そんな私が今年教職課程で学ぶ学生に講義で話した教員に求めたい資質の一部をここで紹介したいと思います。

・「人間という存在に対する興味・関心」
 人づきあいがいいとかコミュニケーション力があるということではなく、人間という複雑で多様でつかみどころのない存在について興味関心を持っていること、その不思議さ、計り知れなさを理解しようとする姿勢が教育に携わるものには必要だと考えます。

・「過去や歴史に関する認識」
 人は過去から学ぶしかありません。目の前にいる生徒たちは未来に向かって生きていくわけですが、そうした生徒たちに過去の出来事、そこから学ぶべきことを伝える力を持つことが教員には求められます。自分たちが今生きている社会がどのような歴史の上に成り立っているのかを考え、知っていることが、生徒に何を今伝えるべきかという意識につながるのだと思います。今という時間は過去というものとのつながりがあって存在するのであり、教育に当たるものはそのことを忘れていけないと思います。

・「未来を創ることへの思い 人を育てるとは未来を創ること」
 教員は教育を通して未来を創っています。目の前の生徒に向き合い、生徒を育てるという営みを通じて、未来の社会を創っているのです。人あっての未来であって、未来に生きる人を育てることで次の時代に関わっているという意識を教員は強く持たなければなりません。このことが教員の社会に対する責任を果たすことだと思います。そこには当然未来の社会、世の中はこのようであってほしいという思いが必要です。将来の社会はこのようであってほしい、こうした人が多い社会であってほしいという思いが日々の教育を支えるのだと思います。

・「自分はものを知らないという自覚、謙虚さ(「知らざるを知らずと為す、 これ 知るなり」)」
 「知らざるを知らずと為す、 これ 知るなり」というのは論語の為政篇にある言葉です。知らないことは知らないと自覚すること、これが本当の知るということだといった意味です。教員にはこのような謙虚さが必要です。

・「児童生徒に対する敬意(「後生畏るべし」)」
 日々向きあう相手を人として尊重することは教員にとってとても大切なことです。「後世畏るべし」というのも論語に見える言葉です。後進のものは努力次第で将来どんな大人物になるかわからないから畏れるべきだといった意味です。目の前の若者は様々な可能性を秘めています。その可能性に対して謙虚に向き合い、対応することが教員には求められると考えます。

 現在の教育を取り巻く環境は厳しいものがあります。高大接続の問題を見ても入試を変えることで高校教育を変えようとしていますが、入試に出るからということで学ばせようとする姿勢は入試に出ないものは学ばなくてもよいと言っているのと同じことなのだと思います。
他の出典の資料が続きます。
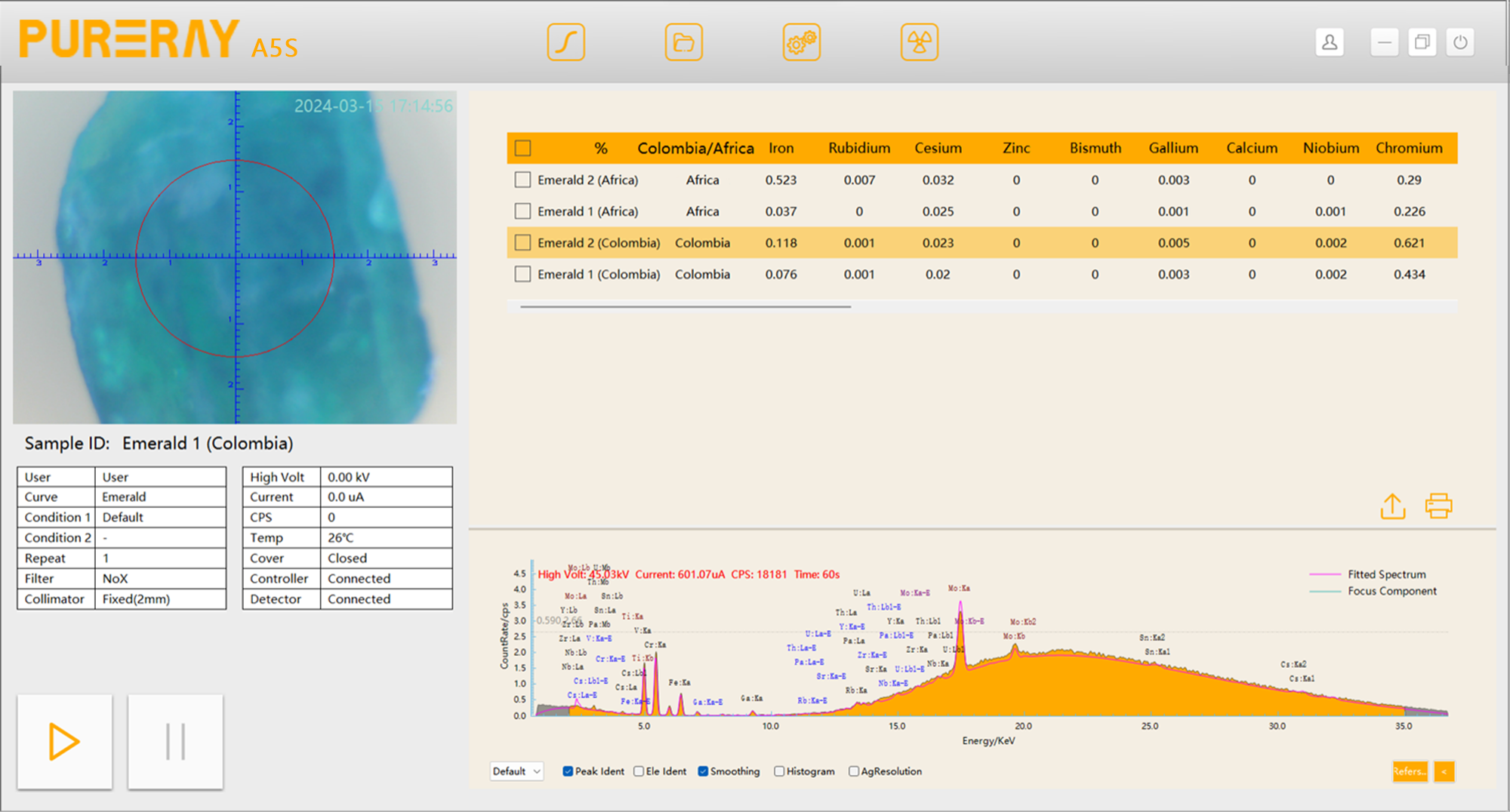Click the printer icon
The height and width of the screenshot is (812, 1510).
click(x=1438, y=506)
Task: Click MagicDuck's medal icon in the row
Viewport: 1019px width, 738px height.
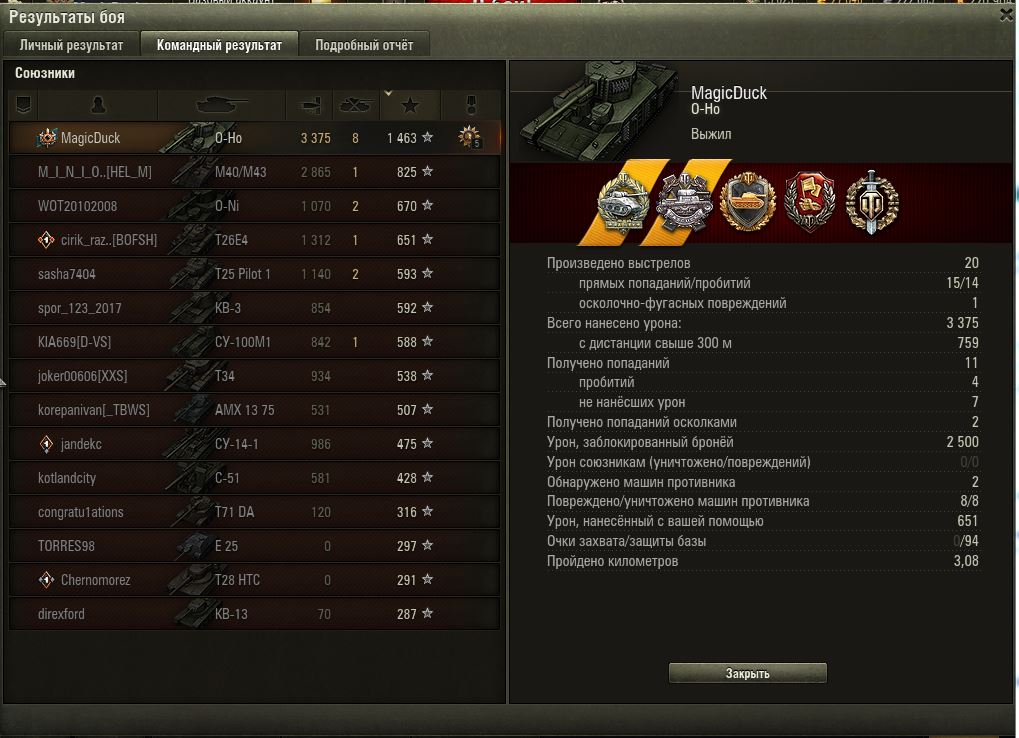Action: (469, 137)
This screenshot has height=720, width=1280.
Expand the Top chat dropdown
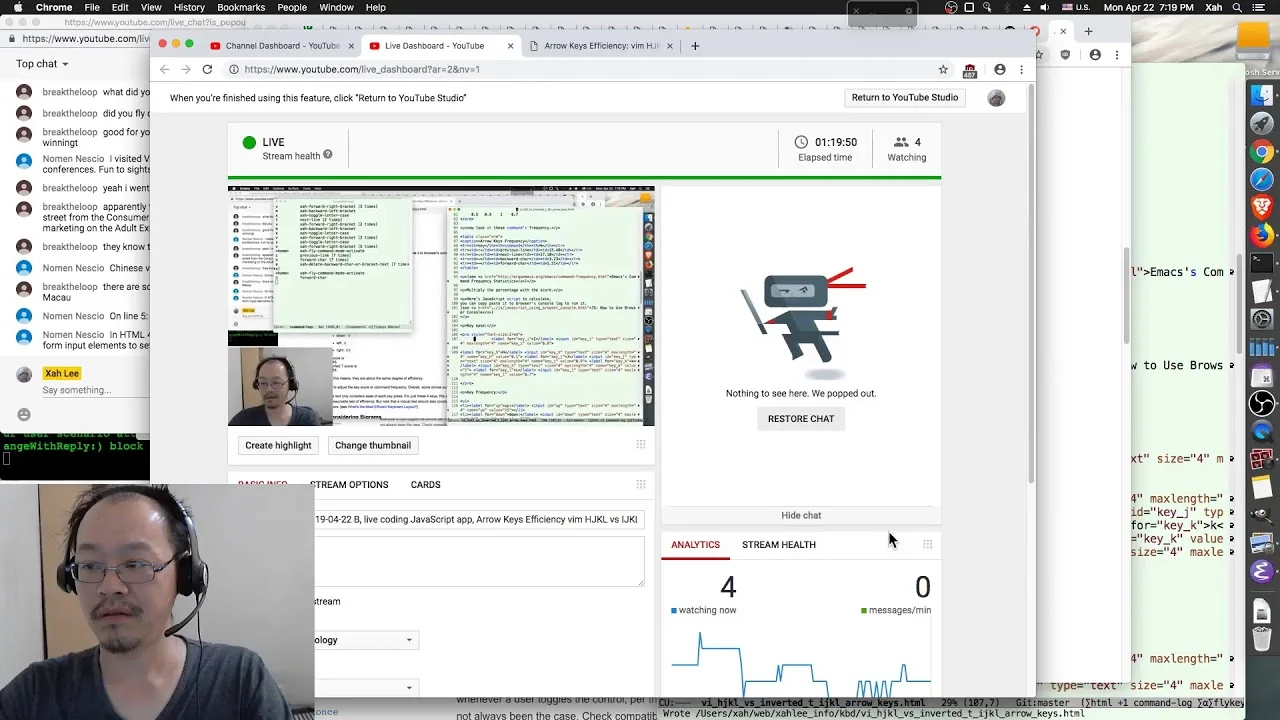pos(42,63)
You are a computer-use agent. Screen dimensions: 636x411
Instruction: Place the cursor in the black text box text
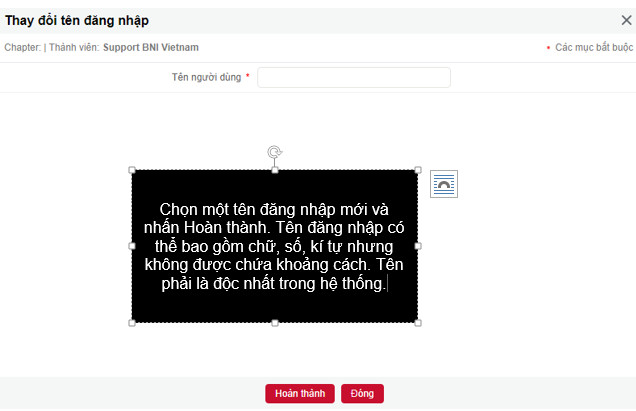(x=274, y=246)
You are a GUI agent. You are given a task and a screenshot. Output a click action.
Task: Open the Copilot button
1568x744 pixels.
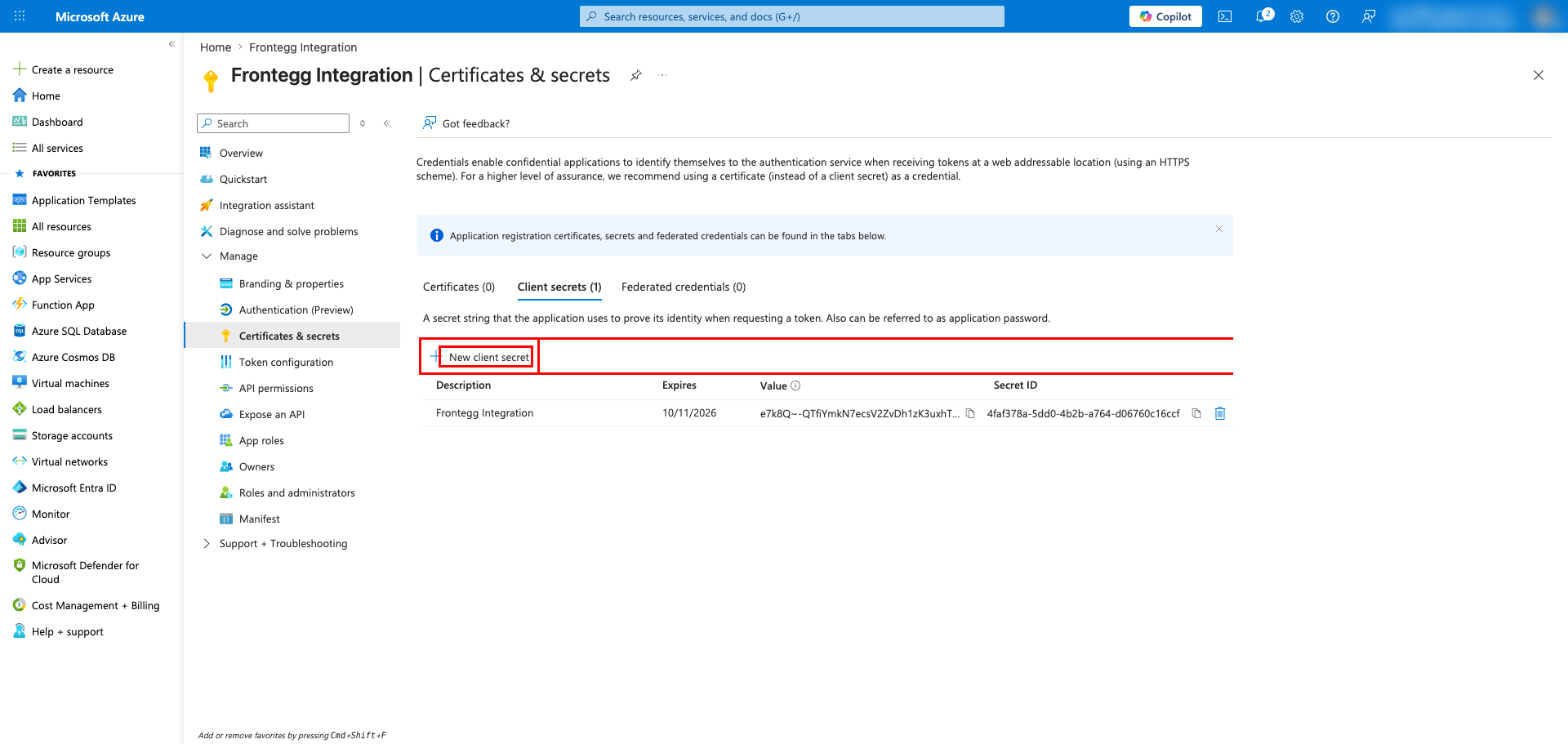click(x=1165, y=16)
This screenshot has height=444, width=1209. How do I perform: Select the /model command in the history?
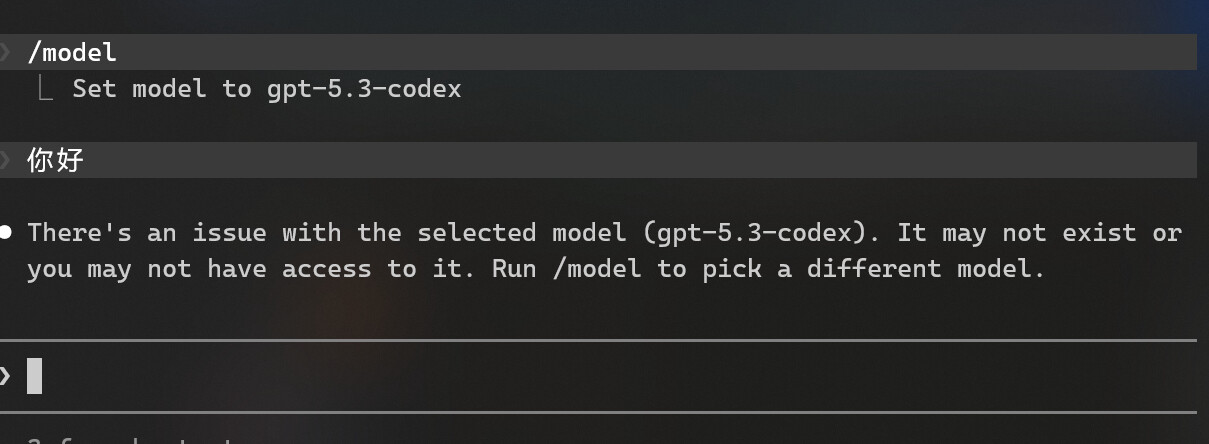72,52
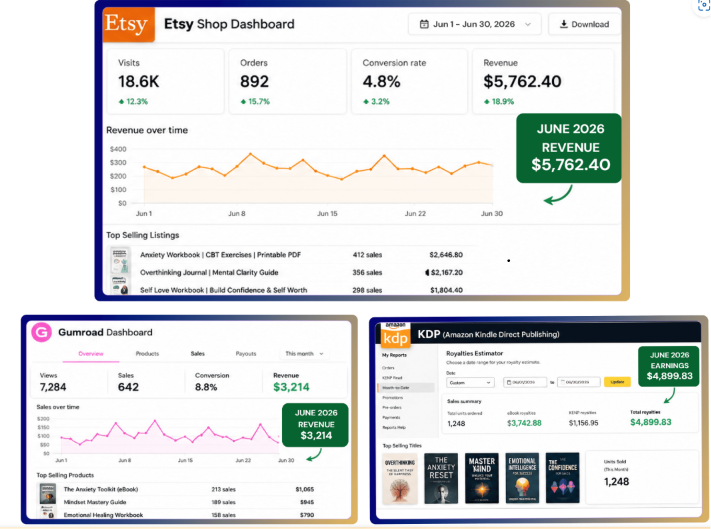The width and height of the screenshot is (711, 529).
Task: Select Month-to-Date in KDP reports sidebar
Action: [x=406, y=388]
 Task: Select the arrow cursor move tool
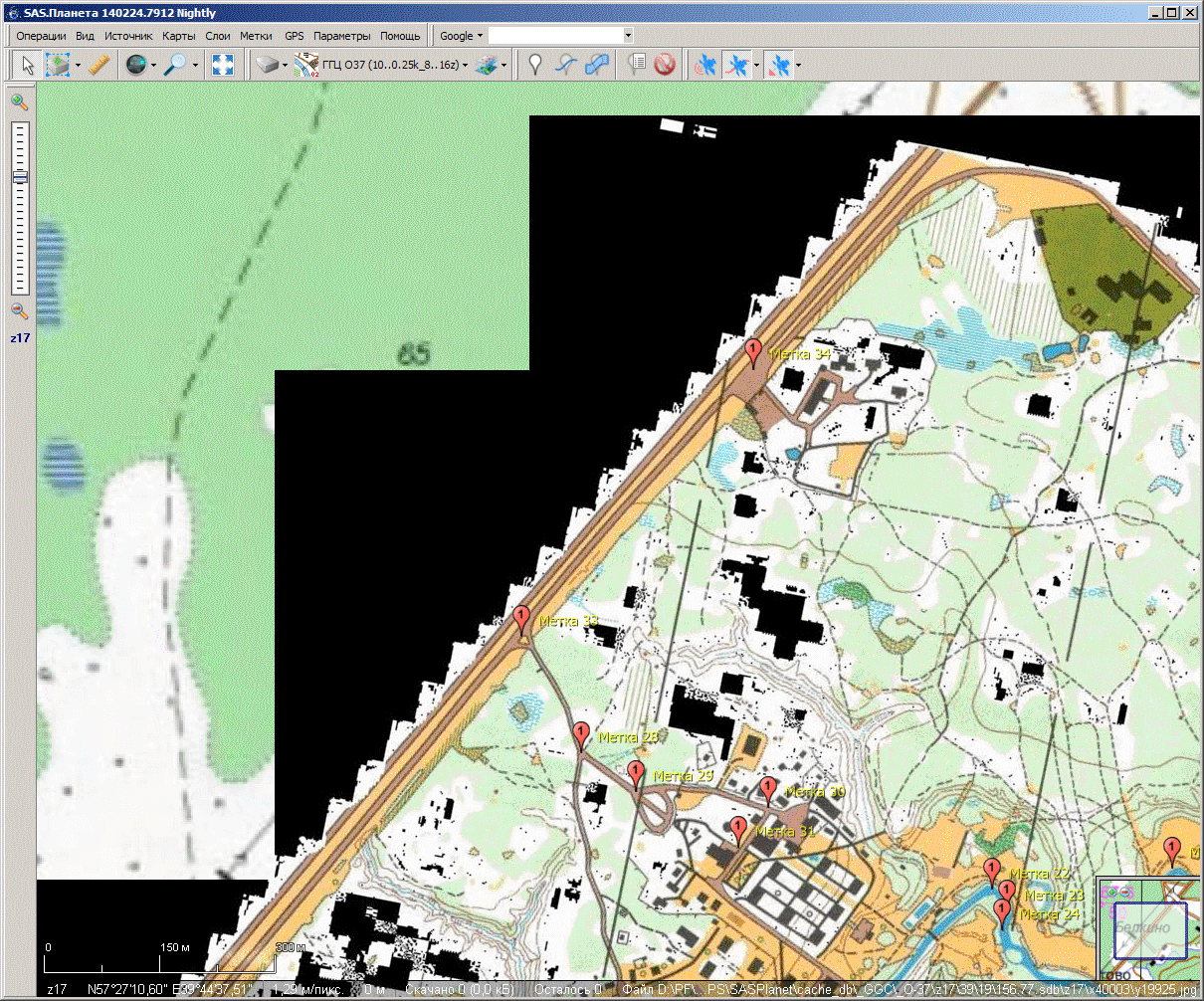28,66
少子化の問題にしてもこの社会に生きる多くの人が「生きることは面白い、こんな社会で生きることを次の世代にも経験させたい」と思うような社会になっていかなければ問題は解決しないでしょう。自分が生きづらさを感じている中で次の世代を生み育てようとはなかなかならないと思います。金銭的な対応にとどまらない、社会、世の中全体のものの見方、考え方の転換が必要だと感じています。
 教育は未来を創ること、それだけに教育、教員の役割は重いと思うのですが、ではどうすればいいのか、私には容易に答えの出せない問題です。

加藤 順一 教授

宮城県の公立学校教員として38年間勤務。担当教科は国語。その間校長として加美農高に2年、仙台一高に6年、教育行政に6年携わる。2018年より本学学修支援センターに勤務、2022年より総合教育センターにて教職課程を担当する。